蜀犬 日に吠ゆ

2009-05-08

[][][][]八佾第三を読む(その16) 20:50 はてなブックマーク - 八佾第三を読む(その16) - 蜀犬 日に吠ゆ

管仲の器は小なるかな

 八佾第三(41~66)

62 子曰。管仲之器小哉。或曰。管仲倹乎。曰。管氏有三帰。官事不摂。焉得倹。然則管仲知礼乎。曰。邦君樹塞門。管氏亦樹塞門。邦君為両君之好。友反坫。管氏亦有反坫。管氏而知礼。孰不知礼。

(訓)子曰く、管仲の器は小なるかな。
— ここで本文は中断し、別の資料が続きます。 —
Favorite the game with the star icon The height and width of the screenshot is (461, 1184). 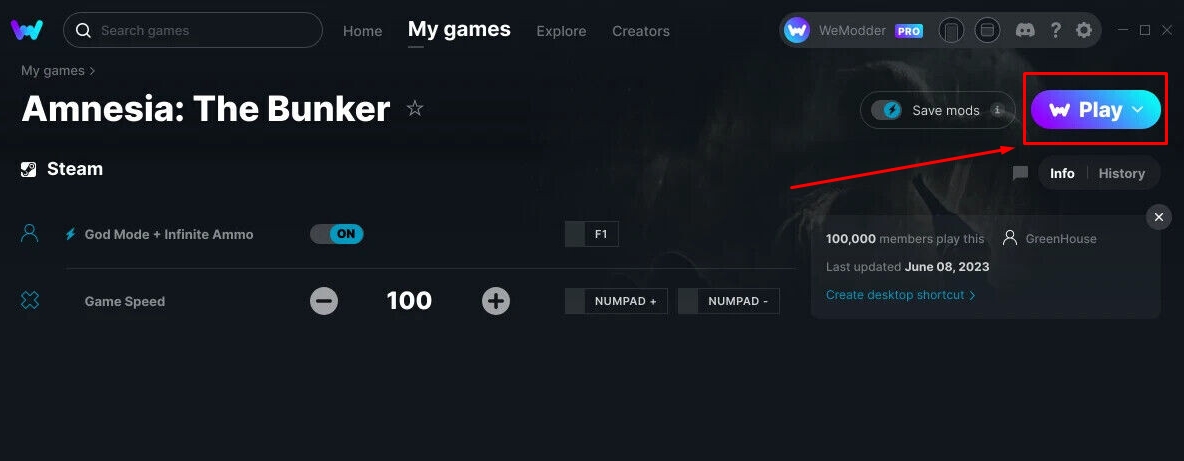tap(415, 109)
或るひと曰く、管仲は倹なるか。曰く、管氏に三帰あり、官事は摂せず、焉んぞ倹なるを得ん。然らば則ち管仲は礼を知るか。曰く、邦君は樹もて門を塞ぐ、管氏も亦た樹もて門を塞ぐ。邦君が両君の好みを為すには反坫(はんてん)あり、管氏も亦た反坫あり、管氏にして礼を知らば、孰(たれ)か礼を知らざらんや。
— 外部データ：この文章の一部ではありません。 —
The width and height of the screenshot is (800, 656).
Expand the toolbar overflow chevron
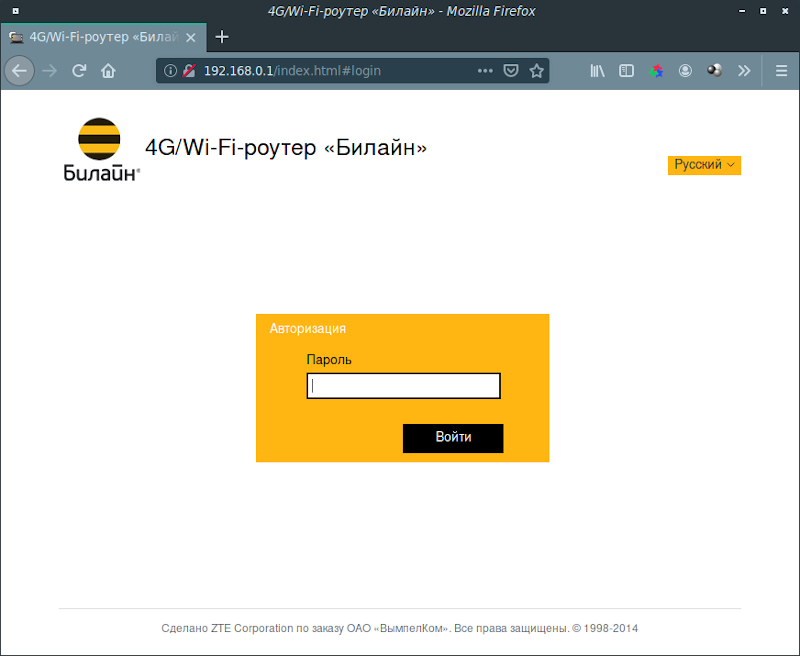(744, 71)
(新)子曰く、管仲は器量が小さすぎる。或るひと曰く、管仲は倹約すぎるという意味ですか。子曰く、管仲は三人の妻を同時にもち、召使いには各人一種類の仕事しかさせなかった。倹約どころではない。曰く、すると管仲は礼式を知って、万事礼式どおりにやったのですか。子曰く、大名の門には樹(ついたて)をたてて内側が覗かれぬようにするが、家老にすぎない管仲も樹をたてた。大名同士が会見する時、盃の台として反坫なるものを設けると、管仲も真似をして反坫を設けた。管仲が礼を知っているというなら、この世に礼を知らぬ者はいない。

宮崎市定『現代語訳 論語』岩波現代文庫

 孔子が『春秋』か、歴史の講義をおこなっていたときの一こまなのでしょう。管仲の事蹟をおえば、なかなかの成果を上げている、どころではなくて斉の桓公を助けて覇者としたほどの人物ですから。しかし孔子はその人間性に低い評価を下したので、列席していただれかが質問したのです。ここまで繰り返して質問しているのに「或曰」としか出ないのは、身分の高いひとが愚かな質問をしたので名誉を守るためであったかもしれません。